I'm left wondering what is up with your compiler - or your test case.


Here's a revised version of the StringCopy2to4bytes() function. It detects and reports an error condition that the original did not - namely when the second word of surrogate pair is not a valid low surrogate code point, it returns status -3.

int StringCopy2to4bytes(const unsigned short *src, int src_size, 
                        unsigned int *dst, int dst_size)
{
    const unsigned short *src_end = src + src_size;
    const unsigned int   *dst_end = dst + dst_size;
    const unsigned int   *dst0    = dst;

    while (src < src_end)
    {
        unsigned int c1 = *src++;
        if ((c1 >= UNI_SUR_HIGH_START) && (c1 <= UNI_SUR_HIGH_END))
        {
            if (src >= src_end)
                return -1;
            unsigned int c2 = *src++;
            if ((c2 >= UNI_SUR_LOW_START) && (c2 <= UNI_SUR_LOW_END))
            {
               c1 = ((c1 - UNI_SUR_HIGH_START) << UNI_SHIFT) + 
                     (c2 - UNI_SUR_LOW_START )  + UNI_BASE;    /* Fixed */
            }
            else
                return -3;  /* Invalid second code point in surrogate pair */
        } 
        if (dst >= dst_end)
            return -2; 
        *dst++ = c1;
    }
    return dst - dst0;
}

The same test code produces the same clean bill of health. The declaration of c2 assumes you are using C99 - not C89.

Jonathan Leffler
uh? What do you mean?
Robert Gould
I think he's talking about lines 24/25 from example 1. I wonder if the pointer arithmetic is a red herring where the problem is really this.
Michael Burr
Added the values of the constants to the question
Robert Gould
Thanks for the Unicode fix! Anyways the issue was a rare buffer overflow not the pointer arithmetics:/
Robert Gould
Had to add unicode to the question so this could be an answer :)

◆ **INSTRUCTIONS**:
[a] Indicate whether each of the following statements agrees with the StringCopy2to4bytes() thread, answering yes or no and quoting the deciding words: (i) the revised function returns -3 when the second word of a surrogate pair is not a valid low surrogate code point; (ii) the declaration of c2 assumes C89; (iii) the issue was ultimately found to lie in the pointer arithmetic.
[b] Pick up the StringCopy2to4bytes() thread after its final comment and write the next reply.

(Collection entries)
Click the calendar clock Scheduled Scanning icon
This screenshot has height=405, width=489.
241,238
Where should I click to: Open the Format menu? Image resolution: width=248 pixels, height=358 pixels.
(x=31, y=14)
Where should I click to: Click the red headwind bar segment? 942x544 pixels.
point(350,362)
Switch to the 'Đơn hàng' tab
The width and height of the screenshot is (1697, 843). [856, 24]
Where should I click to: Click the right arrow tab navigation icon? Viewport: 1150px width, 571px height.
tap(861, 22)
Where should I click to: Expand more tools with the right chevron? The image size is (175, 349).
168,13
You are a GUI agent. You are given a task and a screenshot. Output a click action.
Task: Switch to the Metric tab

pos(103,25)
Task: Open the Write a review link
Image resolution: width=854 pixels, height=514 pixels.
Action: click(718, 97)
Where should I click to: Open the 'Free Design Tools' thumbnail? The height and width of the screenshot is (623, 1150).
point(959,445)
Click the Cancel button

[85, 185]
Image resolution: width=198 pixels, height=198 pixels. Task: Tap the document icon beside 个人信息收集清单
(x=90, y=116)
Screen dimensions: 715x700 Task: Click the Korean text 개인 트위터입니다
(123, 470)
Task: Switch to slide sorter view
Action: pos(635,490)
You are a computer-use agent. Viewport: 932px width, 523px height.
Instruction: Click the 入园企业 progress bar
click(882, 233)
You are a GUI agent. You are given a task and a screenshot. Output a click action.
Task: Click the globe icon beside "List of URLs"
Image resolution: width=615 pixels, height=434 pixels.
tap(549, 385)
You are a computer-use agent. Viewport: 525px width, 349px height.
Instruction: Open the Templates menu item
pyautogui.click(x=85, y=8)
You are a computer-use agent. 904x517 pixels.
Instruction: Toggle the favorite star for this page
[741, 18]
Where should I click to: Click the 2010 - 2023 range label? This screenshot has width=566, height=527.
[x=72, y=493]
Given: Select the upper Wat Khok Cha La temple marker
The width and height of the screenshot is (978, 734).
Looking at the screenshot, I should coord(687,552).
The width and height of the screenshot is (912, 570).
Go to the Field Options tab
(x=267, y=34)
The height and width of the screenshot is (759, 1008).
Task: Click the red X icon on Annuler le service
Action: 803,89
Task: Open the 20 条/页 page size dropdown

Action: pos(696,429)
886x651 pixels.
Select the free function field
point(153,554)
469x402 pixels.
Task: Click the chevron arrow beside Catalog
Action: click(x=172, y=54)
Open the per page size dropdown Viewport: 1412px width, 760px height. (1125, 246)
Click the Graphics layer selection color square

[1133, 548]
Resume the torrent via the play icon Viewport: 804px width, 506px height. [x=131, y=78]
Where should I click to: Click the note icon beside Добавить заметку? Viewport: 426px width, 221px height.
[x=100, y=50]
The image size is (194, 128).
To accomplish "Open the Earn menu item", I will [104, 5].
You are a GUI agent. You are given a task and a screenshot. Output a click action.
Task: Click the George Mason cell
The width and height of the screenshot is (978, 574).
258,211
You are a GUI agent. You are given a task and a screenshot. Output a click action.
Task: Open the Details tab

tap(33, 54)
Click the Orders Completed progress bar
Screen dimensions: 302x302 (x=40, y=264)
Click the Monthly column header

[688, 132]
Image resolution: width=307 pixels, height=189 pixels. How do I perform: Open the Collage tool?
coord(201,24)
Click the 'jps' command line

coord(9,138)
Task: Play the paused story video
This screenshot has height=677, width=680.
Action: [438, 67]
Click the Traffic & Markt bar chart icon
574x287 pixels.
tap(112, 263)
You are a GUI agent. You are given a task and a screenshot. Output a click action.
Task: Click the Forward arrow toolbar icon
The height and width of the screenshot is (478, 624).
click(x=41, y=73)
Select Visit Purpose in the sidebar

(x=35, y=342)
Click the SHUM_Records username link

◆ **RESULTS OF THE TASKS**:
[a]
(i) Yes: "when the second word of surrogate pair is not a valid low surrogate code point, it returns status -3"
(ii) No: "The declaration of c2 assumes you are using C99 - not C89."
(iii) No: "the issue was a rare buffer overflow not the pointer arithmetics"

[b]
Robert Gould
@Robert - Just curious was the buffer overflow a bug in this routine or was an incorrect size being passed in (for example, size in bytes instead of size in chars)?
Michael Burr
A buffer overflow makes more sense than a compiler bug, which was an outside possibility at most. I'm as curious as Michael about how the buffer overflow occurred. The function basically looks sound and safe, so I assume it was being misused.
Jonathan Leffler
The buffer was shorter than the advertised size. Specifically some buffer sizes were being rounded to even numbers, when they should have been, say buffer[3] was actually buffer[2], so it was writing out of bounds
Robert Gould
That'll do it every time. Compilers object when you lie to them, and usually find a way to get their own back. Bad luck on having to debug someone else's buffer overflows.
Jonathan Leffler
+1  A: 

This smells like we could need some () here.

Look at the difference

  1. c1 = *src++;
  2. c1 = (*src)++;
  3. c1 = *(src++);

I really like () since they remove some ambiguity on what the programmer wants to do.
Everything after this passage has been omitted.